Rats, No Tom Bombadil. It would have been the part of Steve Martin's career. Oh, and Bernadette Peters would have been Fabulous as Goldberry.


----------



## athenaeus (Jul 24, 2001)

I saw the film also , yesterday afternoon but I didn't want to stop the intersting discussion in another thread that's why I didn't mention anything.

I was in a terribly good mood so it would be very difficult for anyone and anything to change that so maybe I was a bit influenced by my mood and I liked it.

I agree with Mezz. The film was good, very good.

I will not fall in the trap to compare it with the feelings that the book creates but I can assure that it worth to see it.

My thumb ? Certainly up


----------



## risa (May 11, 2001)

Thumbs up for me also. I did miss the parts they skipped over, but I like some of the added parts. I thought the movie captured the spirit of the book very well although it can certainly stand on its own. The orcs, Gollum and other yucky creatures did scare me. My imagination doesn't extend very far into ugly and scary and I never envisioned these creatures to be so gruesome. On the other hand, Rivendell and Lothlorien(?) were just as if not more beautiful than I imagined. I was sorry to see the movie end even after nearly 3 hours. I went home and started re-reading Volume II of the trilogy to keep the momentum rolling. I haven't had much sleep since Friday because I've been so involved in the book in addition to trying to get all my Christmas cooking and baking done. I went grocery shopping at 4 AM and had pastry and brioche doughs in the fridge by 8 AM!

P.S. I thought Ian McKellen's Gandalf was spot on. I was totally enthralled every time he was on screen. I'm also half in love with Legolas; so pretty (males aren't usually pretty but it applies this time) and can he handle that bow! I felt a bit like I was 13 again.


----------



## marmalady (Apr 19, 2001)

I am a - well - hobbit; short, a little ahem, stocky; love to live in tiny places, enjoy my food, love farming, and would much rather have people over than to go on adventures! First read Tolkein in the 60's and felt like i had found my people!

Saw the movie yesterday; when I saw the Shire, I actually teared up! the same with Gandalf, and Rivendell. Yeah, they left stuff out of the book - the movie would have been six hours instead of three had they put it all in! But the spirit of Tolkein lives in this movie. 
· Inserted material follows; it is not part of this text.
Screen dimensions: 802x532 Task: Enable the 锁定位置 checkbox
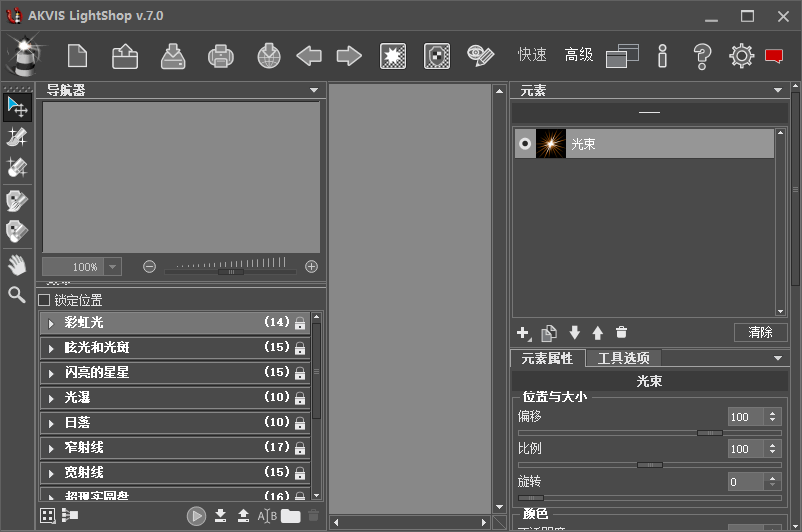(x=44, y=300)
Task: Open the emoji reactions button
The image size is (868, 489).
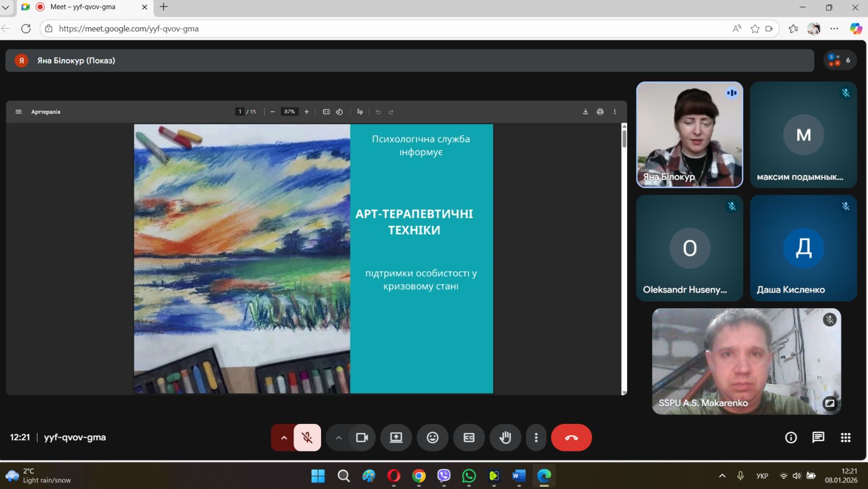Action: click(432, 437)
I'd suggest to all who haven't seen it yet, just relax, and go for the ride of your lives! enough with all the analyzing and bellyaching and pulling it apart - the movie critics do enough of that! Just immerse yourself in the wonderful images, and the amazing story of the little hobbit that could!

Merry Christmas to all! Jackie


----------



## nicko (Oct 5, 2001)

This is a fine attempt to adapt an amazingly detailed novel to a movie screen. When I read what some of the fans were getting upset about I felt their reaction was silly. You can always get caught up in the little details of a movie making epic such as this, but the acting was so amazing along with the sets that you just have to accept the limitations of the big screen.
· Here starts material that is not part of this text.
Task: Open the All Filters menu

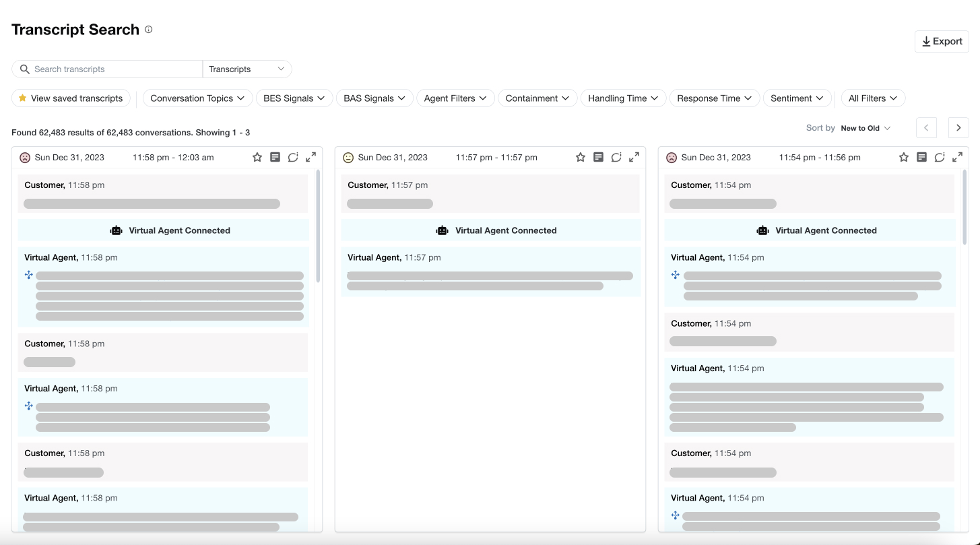Action: tap(872, 98)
I hope that when they release the DVD it has about an hour of extra footage. Maybe Jackson will release the Directors cut...


----------



## pete (Oct 7, 2001)

I finally saw the movie, and I have to say (reluctantly) that I loved it!! They did not butcher the book as much as I thought that they would. The scenery was perfect, they couldn't have picked a better place than NZ to film. I thought that all the actors were perfect matches to their characters. Ian McKellan as Gandalf was great, though maybe just a bit more bumbling than I ever imagined Gandalf to be. Was glad to see that Arwren was not in as much of the movie as the trailers lead me to believe. Most all the changes that were made, I thought were relatively minor, in respects to the story. One thing that did bother me though. The movie seemed to imply that Gollem was always a twisted little creature. He was, in fact, a regular hobbit until he found the ring and it corrupted him. Overall, I thought Jackson did a great job bringing something that complex to life, and he really captured the feeling of the books.


----------



## thebighat (Feb 21, 2001)

I always thought Gollum/Smeagol was from a race that was a lot LIKE hobbits.


----------



## pete (Oct 7, 2001)

I will have to double check that, but I thought that he was a hobbit.


----------



## peachcreek (Sep 21, 2001)

My daughter liked the movie a lot.
Anyhow the Smeagol question. Hobbits, otherwise know in Elvish as Periannath were divided into three "bands". They were Harfoots, Stoors, and Fallohides. The first written record of The Periannath in the records of Gondor was Third [email protected], with the migration of the Fallohides into Eriador. Smeagol/Gollum was a Stoor, born @Third Age 2440.


----------



## nicko (Oct 5, 2001)

That is absolutely correct, Gollum was a hobbit. I thought that the movie did an excellent job of portraying him.


----------



## april02 (Nov 25, 2001)

---wow--- I had know Idea there was such a following for the lord of the rings. I just saw the movie last night with my boyfriend and I too was sad to see it end... having only read the hobbit in fifth grade on my own I really have no idea what is still to come... never fear though I decided to go out and buy the books so I don't have to wait for the next movie. Over all I loved it and can't wait to see/read what comes next... ---love--- april:bounce: :bounce: :bounce: :bounce: :bounce: :bounce:


----------



## athenaeus (Jul 24, 2001)

Ok This is a bit hysterical I know but just for the records!!

Movie-mistakes.com


----------



## risa (May 11, 2001)

Athenaeus,

Those are funny. I always wondered how many times people have to watch the movie to catch all those mistakes. I certainly will be watching the movie differently when I go to see it again. My younger brother has already seen the movie 3 times!


----------



## nicko (Oct 5, 2001)

Athenaeus, 

There were too many, I got tire of reading them, but thanks. I will certainly try to look for some of those when I go to see it again. I would never want the task of making this movie. The Tolkien fanatics must be having a hay day.


----------



## athenaeus (Jul 24, 2001)

Risa and Nicko
So you will actually go to see it again??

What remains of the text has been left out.